The disciples dutifully shut their mouths, though, when the angel told them to go wait a bit, and straggled back to the Upper Room, spending the long hours praying in the Temple and reading the Bible with renewed fervor. For Jesus did have to go up and sit down, showing that the work he accomplished on our behalf was in fact done, that he had purchased our redemption and drawn us up into the very throne room of Heaven, to make all our requests known to God and to have them heard.
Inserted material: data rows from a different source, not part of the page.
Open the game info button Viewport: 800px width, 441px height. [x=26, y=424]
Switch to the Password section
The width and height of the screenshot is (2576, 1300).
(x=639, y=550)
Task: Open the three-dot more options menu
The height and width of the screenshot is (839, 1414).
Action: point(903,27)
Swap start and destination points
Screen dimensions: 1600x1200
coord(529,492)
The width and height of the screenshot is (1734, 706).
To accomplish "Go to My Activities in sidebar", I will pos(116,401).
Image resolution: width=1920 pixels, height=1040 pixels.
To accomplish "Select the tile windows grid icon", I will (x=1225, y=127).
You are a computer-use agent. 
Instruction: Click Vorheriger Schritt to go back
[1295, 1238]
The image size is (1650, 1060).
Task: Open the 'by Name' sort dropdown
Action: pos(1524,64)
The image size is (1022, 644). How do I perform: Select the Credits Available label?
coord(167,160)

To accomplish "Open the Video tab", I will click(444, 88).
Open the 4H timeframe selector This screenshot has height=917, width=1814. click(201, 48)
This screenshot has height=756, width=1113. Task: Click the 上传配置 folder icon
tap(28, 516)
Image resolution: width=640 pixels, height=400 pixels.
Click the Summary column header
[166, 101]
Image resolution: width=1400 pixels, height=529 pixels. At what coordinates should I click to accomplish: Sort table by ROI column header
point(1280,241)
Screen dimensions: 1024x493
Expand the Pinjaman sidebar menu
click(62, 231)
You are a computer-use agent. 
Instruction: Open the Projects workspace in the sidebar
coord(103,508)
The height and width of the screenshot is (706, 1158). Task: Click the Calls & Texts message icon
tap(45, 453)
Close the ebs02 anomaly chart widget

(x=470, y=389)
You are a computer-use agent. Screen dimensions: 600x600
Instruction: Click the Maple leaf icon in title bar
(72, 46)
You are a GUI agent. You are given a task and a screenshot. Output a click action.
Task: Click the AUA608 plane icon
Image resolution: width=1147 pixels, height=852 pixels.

Jesus, thus, seated at the right hand of the Father in glory, is the very opposite of the paltry, pathetic attempts of wicked men to indulge themselves, to devour the poor, the orphan, the alienated, the cast down. For he is always ready to hear, to answer the cries of those who call to him. He has the power to save and to redeem. He is patient, kind, long-suffering, good, and above all, powerfully able to accomplish his purposes in the world. And one of those purposes is to use your prayers—and mine—on behalf of those who need him the very most, people like that baby and that wicked man and even the nurse and the doctor and every single person involved however many times over that this happens in every place. The Lord is King over the whole earth and yet he leans forward to hear our pleas for mercy, for strength, for forgiveness, for help, and to intercede on our behalf.
For Heaven’s sake, then, pray and pray.
Well said!
You should read J.G. Ballard's "The Garden of Time," the short story that they chose for the dress code. It's an interesting choice.